Below are entries; copy exactly the lines from the one with "Viewport: 1024px width, 512px height." through the one with "Select the CYTO122-PA-1", both included, and leave out the rest.

┄┄┄┄┄┄

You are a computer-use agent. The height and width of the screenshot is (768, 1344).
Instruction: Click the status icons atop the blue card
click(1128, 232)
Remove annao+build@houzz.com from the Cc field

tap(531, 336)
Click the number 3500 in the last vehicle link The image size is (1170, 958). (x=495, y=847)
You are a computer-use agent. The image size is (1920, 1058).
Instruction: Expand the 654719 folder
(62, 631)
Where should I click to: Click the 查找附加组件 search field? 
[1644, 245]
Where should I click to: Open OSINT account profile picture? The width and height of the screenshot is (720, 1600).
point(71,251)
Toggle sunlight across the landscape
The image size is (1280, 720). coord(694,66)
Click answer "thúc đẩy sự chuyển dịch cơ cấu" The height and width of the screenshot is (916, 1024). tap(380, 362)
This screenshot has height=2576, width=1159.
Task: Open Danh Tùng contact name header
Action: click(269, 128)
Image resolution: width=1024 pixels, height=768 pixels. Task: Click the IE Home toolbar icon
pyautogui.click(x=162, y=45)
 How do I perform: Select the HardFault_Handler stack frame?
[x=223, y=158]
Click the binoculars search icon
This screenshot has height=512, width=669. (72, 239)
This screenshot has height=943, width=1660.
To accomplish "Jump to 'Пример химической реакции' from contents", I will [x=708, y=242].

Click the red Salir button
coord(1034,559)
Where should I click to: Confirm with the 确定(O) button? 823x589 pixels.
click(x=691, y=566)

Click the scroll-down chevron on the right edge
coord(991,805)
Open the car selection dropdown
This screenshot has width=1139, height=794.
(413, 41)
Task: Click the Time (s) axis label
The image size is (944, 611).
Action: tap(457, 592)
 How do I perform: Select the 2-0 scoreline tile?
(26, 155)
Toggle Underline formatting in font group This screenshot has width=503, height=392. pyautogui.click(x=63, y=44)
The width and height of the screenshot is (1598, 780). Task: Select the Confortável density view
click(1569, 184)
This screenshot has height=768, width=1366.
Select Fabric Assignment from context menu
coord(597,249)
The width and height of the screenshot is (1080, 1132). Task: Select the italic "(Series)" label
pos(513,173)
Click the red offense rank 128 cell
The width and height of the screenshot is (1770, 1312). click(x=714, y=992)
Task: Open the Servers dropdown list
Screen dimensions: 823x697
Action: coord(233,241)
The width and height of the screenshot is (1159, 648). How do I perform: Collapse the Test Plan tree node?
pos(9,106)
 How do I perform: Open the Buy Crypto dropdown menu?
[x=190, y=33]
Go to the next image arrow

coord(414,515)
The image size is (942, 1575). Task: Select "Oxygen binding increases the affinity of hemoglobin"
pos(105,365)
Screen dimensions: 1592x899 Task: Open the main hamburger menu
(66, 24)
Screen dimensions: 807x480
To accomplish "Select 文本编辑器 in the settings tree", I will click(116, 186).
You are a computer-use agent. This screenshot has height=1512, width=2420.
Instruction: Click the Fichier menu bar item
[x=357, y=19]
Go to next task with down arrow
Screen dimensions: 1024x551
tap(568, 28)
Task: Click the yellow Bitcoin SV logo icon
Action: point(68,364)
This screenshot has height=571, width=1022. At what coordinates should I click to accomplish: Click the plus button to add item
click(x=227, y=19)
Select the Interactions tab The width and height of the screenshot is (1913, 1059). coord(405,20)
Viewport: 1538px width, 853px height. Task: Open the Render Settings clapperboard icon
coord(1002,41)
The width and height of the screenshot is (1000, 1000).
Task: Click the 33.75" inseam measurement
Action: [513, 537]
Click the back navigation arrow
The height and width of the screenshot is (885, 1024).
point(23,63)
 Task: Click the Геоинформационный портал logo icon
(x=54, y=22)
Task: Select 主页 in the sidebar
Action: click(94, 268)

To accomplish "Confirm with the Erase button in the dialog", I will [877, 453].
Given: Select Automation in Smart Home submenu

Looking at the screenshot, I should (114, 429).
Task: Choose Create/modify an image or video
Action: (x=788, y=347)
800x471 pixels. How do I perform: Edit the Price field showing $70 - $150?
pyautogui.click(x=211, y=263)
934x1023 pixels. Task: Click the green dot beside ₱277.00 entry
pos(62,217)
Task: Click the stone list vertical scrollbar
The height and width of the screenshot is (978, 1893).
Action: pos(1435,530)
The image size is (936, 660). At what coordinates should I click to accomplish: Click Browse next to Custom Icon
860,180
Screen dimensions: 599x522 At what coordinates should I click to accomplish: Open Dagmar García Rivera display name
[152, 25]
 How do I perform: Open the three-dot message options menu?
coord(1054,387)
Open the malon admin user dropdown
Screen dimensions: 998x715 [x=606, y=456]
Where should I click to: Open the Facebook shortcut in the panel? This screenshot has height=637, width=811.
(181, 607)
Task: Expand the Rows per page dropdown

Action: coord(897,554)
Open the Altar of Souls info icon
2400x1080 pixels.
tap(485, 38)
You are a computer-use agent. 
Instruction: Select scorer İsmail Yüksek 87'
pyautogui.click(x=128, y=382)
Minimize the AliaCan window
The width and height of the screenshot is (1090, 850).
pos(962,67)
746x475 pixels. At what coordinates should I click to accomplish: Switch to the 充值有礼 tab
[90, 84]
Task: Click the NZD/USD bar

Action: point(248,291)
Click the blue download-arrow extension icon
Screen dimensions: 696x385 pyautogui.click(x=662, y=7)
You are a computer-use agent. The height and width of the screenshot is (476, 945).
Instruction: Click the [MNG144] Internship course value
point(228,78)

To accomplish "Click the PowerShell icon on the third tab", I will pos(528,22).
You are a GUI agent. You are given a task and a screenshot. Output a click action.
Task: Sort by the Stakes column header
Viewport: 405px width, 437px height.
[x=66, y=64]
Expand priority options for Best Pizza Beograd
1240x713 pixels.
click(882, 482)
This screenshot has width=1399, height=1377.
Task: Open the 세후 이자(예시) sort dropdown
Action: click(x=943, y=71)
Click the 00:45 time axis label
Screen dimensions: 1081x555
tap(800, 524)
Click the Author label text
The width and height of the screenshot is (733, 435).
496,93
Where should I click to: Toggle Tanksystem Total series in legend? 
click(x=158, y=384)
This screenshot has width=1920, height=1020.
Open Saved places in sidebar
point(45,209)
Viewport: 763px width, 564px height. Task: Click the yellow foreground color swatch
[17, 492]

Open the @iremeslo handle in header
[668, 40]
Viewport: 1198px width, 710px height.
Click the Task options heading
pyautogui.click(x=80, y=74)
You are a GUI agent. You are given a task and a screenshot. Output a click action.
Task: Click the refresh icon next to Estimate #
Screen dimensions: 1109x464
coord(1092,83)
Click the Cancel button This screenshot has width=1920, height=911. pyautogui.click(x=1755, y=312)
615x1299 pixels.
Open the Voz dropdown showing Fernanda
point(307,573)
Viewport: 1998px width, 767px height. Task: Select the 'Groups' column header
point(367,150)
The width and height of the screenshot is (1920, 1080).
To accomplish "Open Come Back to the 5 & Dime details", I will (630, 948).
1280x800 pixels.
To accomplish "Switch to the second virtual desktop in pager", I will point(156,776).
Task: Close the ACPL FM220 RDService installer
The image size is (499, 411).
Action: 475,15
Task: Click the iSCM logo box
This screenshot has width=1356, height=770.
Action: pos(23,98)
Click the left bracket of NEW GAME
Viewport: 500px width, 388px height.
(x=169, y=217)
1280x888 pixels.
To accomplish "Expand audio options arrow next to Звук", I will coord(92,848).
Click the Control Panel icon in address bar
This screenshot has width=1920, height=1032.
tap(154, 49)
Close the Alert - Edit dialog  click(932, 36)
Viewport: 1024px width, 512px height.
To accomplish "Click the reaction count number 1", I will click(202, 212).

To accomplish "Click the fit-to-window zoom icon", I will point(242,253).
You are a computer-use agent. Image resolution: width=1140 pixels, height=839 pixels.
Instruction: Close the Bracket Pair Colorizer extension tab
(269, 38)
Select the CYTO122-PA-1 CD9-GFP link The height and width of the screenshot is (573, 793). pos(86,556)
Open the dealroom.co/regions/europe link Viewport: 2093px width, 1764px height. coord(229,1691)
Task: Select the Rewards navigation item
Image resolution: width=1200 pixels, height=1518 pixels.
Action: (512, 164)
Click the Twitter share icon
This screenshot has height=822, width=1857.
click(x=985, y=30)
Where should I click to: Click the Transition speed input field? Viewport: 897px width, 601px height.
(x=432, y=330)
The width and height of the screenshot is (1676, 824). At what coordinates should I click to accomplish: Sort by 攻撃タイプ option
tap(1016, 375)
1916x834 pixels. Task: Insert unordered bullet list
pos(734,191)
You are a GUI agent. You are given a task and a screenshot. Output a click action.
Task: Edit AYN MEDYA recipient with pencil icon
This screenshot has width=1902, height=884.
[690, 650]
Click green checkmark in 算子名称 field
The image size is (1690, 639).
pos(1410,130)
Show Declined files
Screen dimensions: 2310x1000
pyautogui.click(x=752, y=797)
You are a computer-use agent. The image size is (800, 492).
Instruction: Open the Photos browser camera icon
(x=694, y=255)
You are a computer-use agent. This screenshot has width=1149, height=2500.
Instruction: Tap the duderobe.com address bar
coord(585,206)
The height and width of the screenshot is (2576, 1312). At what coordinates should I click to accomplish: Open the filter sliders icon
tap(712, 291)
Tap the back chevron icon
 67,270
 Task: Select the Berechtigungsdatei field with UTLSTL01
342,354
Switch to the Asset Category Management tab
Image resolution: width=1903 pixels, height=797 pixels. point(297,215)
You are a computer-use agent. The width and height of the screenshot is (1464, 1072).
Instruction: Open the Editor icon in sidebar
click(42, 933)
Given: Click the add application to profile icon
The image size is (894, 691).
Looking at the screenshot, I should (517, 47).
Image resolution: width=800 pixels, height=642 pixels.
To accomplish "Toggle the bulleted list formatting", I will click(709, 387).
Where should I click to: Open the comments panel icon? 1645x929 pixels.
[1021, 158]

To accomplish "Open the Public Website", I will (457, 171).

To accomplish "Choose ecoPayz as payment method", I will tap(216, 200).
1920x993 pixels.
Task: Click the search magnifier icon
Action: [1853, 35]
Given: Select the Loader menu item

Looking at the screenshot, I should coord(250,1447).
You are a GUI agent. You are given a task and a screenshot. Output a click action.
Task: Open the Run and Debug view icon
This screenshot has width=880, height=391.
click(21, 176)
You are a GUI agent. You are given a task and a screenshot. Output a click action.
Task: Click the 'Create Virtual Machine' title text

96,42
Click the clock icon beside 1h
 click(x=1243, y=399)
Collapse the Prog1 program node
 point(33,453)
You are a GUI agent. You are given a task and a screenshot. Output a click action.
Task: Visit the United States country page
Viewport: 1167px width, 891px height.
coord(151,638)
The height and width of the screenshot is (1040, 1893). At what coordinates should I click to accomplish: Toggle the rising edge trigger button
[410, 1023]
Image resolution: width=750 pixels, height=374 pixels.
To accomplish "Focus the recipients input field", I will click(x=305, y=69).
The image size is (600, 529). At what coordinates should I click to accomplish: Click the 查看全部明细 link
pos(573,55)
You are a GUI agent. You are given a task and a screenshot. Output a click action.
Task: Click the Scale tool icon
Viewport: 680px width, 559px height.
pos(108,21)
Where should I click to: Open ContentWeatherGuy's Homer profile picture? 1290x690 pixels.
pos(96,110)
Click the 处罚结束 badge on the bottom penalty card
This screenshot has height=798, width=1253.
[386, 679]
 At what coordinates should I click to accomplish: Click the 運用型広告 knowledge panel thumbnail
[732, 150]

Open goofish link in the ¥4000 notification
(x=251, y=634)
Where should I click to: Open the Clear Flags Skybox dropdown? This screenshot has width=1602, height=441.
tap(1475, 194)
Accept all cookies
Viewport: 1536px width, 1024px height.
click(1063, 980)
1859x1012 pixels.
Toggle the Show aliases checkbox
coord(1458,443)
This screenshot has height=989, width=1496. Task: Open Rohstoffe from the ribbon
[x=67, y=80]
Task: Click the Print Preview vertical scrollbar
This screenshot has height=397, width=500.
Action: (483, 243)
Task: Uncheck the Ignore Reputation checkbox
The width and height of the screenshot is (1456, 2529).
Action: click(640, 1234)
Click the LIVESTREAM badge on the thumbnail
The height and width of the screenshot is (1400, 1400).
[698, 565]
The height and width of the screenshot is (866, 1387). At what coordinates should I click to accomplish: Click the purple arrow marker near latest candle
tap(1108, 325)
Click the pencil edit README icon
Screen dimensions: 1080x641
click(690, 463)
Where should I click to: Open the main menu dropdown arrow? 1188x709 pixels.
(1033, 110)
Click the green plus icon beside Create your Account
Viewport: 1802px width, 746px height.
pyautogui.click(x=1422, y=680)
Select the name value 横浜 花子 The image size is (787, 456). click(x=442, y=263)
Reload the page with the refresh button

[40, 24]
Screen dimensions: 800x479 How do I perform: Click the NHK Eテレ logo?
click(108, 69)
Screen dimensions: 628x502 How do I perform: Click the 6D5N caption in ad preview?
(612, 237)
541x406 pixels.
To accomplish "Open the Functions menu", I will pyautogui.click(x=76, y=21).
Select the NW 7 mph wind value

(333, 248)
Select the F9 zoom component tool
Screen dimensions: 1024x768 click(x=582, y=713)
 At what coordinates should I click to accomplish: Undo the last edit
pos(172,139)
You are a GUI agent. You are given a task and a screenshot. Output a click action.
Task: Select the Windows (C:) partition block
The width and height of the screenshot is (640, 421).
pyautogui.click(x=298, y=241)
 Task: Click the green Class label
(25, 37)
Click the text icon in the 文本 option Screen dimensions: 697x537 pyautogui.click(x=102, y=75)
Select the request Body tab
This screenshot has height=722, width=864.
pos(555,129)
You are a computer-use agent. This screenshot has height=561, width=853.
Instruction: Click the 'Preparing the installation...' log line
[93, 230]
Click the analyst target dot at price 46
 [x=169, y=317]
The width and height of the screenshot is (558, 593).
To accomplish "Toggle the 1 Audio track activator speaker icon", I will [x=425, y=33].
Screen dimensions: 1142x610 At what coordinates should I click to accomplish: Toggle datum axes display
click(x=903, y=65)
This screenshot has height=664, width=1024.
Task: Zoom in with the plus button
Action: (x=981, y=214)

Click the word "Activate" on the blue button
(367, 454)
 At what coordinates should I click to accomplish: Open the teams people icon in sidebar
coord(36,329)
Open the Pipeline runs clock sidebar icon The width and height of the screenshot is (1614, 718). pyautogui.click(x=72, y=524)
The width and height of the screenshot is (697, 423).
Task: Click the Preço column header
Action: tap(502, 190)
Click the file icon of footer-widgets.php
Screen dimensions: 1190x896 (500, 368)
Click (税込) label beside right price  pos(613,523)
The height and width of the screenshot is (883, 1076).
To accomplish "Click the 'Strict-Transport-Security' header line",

┄┄┄┄┄┄

## SOLUTION TO THIS EXERCISE
Viewport: 1024px width, 512px height.
To accomplish "Click the reaction count number 1", I will click(202, 212).

To accomplish "Click the fit-to-window zoom icon", I will point(242,253).
You are a computer-use agent. Image resolution: width=1140 pixels, height=839 pixels.
Instruction: Close the Bracket Pair Colorizer extension tab
(269, 38)
Select the CYTO122-PA-1 CD9-GFP link The height and width of the screenshot is (573, 793). pos(86,556)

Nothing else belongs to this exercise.